Paradis perdu + Croisières sidérales : Belle Époque + Une merveilleuse histoire du temps
Der des ders, mobilis
in mobile, nostalgie de l’avenir, près du
pire…
Le cinéma français sous l’Occupation
pratiqua souvent l’évasion – on peut le lui reprocher, on peut le lui
pardonner. Tout le monde ne s’appelle pas Clouzot, quel cran de commettre Le
Corbeau (1943), y compris pour la Continental ! Mais même des
divertissements supposés innocents, voire insignifiants, a fortiori atteints d’amnésie, portent quelque chose de l’époque,
puisque l’esthétique, surtout le cinématographique, procède de l’économique, du
politique. Paradis perdu (Gance, 1940) et Croisières sidérales (Zwobada,
1942) se situent dans le passé, le futur, en partie dans un fort, en partie
parmi l’espace, comme s’il fallait doublement fuir la France nazifiée.
Toutefois, le scientifique l’affirme à raison, nul ne se fuit lui-même, peu
importe la couleur du ciel, l’écart temporel, et le peintre transformé en
couturier se voit vite mobilisé, tandis que les « explorateurs », les
« exploiteurs », expriment un exil intérieur. D’un couple au
prochain, au miroir du chagrin, d’une guerre à l’autre, le tandem de films persiste à portraiturer de plaisants compatriotes,
piégés par le présent désolant, persistant.

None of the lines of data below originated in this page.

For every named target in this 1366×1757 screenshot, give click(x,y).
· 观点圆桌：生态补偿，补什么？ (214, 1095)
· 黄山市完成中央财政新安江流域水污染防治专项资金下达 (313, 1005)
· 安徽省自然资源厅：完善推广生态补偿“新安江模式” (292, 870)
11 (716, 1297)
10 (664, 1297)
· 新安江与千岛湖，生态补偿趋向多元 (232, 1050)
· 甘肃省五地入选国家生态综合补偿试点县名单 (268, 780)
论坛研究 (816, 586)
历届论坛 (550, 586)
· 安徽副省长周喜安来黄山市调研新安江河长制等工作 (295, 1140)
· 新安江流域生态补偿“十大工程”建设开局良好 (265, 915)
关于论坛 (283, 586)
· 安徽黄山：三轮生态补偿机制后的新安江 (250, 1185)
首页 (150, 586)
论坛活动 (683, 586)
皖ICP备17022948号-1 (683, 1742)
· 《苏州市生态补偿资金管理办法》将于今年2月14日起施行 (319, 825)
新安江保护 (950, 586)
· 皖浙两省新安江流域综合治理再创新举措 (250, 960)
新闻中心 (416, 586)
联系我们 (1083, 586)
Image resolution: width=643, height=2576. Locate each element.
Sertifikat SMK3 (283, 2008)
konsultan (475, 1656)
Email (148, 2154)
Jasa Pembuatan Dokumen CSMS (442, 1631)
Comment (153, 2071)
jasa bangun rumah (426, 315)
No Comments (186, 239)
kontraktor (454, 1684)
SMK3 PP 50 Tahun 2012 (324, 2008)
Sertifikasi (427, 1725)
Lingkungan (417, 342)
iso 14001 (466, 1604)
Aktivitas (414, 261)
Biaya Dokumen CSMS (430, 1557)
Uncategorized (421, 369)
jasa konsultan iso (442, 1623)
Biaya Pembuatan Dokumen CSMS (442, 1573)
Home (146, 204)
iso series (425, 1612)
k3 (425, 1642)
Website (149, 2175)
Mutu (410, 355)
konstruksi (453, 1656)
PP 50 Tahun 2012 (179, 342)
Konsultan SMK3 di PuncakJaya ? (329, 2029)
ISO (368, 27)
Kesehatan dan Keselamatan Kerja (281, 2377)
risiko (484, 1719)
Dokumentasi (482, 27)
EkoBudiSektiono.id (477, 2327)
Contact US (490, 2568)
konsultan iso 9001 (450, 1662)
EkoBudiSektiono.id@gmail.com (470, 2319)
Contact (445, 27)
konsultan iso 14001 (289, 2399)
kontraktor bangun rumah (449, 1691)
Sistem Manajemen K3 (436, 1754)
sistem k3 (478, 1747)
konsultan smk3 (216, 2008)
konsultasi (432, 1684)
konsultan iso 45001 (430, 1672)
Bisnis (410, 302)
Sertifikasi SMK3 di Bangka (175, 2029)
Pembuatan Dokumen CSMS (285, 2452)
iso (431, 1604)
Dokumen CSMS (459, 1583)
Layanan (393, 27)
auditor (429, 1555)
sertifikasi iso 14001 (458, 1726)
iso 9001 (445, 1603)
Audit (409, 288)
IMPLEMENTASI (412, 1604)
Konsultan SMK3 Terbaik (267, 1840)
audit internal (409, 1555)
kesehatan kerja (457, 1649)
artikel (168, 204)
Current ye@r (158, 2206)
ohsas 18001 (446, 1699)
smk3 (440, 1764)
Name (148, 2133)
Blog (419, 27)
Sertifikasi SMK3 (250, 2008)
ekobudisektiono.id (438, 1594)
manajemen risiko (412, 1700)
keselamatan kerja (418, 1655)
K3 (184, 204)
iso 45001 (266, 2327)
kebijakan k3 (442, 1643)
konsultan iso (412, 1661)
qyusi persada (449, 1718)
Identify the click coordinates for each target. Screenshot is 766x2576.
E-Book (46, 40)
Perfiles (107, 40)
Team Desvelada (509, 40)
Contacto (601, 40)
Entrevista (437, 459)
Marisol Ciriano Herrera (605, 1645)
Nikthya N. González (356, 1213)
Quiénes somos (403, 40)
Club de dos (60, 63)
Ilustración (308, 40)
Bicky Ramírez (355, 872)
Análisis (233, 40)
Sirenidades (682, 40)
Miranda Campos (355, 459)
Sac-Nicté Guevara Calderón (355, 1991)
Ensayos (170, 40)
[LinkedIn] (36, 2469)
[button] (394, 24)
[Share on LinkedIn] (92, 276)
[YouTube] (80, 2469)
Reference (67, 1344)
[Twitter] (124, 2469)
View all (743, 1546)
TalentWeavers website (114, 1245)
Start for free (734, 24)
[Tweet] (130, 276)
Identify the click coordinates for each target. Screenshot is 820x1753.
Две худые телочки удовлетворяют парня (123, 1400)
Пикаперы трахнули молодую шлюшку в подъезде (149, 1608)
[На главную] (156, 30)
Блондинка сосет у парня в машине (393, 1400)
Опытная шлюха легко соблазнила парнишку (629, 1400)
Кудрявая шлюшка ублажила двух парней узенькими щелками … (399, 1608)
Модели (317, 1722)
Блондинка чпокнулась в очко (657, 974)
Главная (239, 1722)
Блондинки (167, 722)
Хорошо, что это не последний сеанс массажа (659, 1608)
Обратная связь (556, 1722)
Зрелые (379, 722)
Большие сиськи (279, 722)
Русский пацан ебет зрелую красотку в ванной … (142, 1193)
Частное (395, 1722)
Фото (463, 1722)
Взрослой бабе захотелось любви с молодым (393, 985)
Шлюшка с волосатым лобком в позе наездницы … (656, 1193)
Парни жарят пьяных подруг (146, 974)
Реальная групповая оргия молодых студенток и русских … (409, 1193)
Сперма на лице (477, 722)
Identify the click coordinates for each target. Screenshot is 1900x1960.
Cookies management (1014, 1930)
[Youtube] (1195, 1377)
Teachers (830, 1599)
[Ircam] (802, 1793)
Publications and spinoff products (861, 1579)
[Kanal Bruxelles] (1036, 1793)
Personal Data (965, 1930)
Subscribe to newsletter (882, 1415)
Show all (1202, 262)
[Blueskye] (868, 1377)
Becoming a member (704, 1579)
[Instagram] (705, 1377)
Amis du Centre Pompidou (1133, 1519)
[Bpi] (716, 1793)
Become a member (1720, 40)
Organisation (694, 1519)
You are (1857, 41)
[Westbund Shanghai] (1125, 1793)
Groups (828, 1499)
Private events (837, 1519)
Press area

L’éden envolé de Paradis
perdu et la misanthropie chorale de Croisières sidérales
paraphent le désastre hexagonal, le titre explicite du Gance, de son mélo à
marmot, à mouchoir d’au revoir, à prendre en épitaphe du drame national. Jamais
vaches avec Vichy – de manière ironique, le voyage stellaire s’achève sur un
éloge de la terre, de la Terre, à ravir un fameux maréchal –, ils immortalisent
néanmoins un climat guère sympa, cf. la pancarte incitant à la prudence, à la
méfiance, de Paradis perdu, ils démentent en partie le manque de moyens
d’une industrie meurtrie. Face aux restrictions, le spectacle spectaculaire
perdure, permet d’endurer, au moins pendant une heure et demie jolie, pas
dépressive, terminée avec le sourire, sur des retrouvailles ou des épousailles.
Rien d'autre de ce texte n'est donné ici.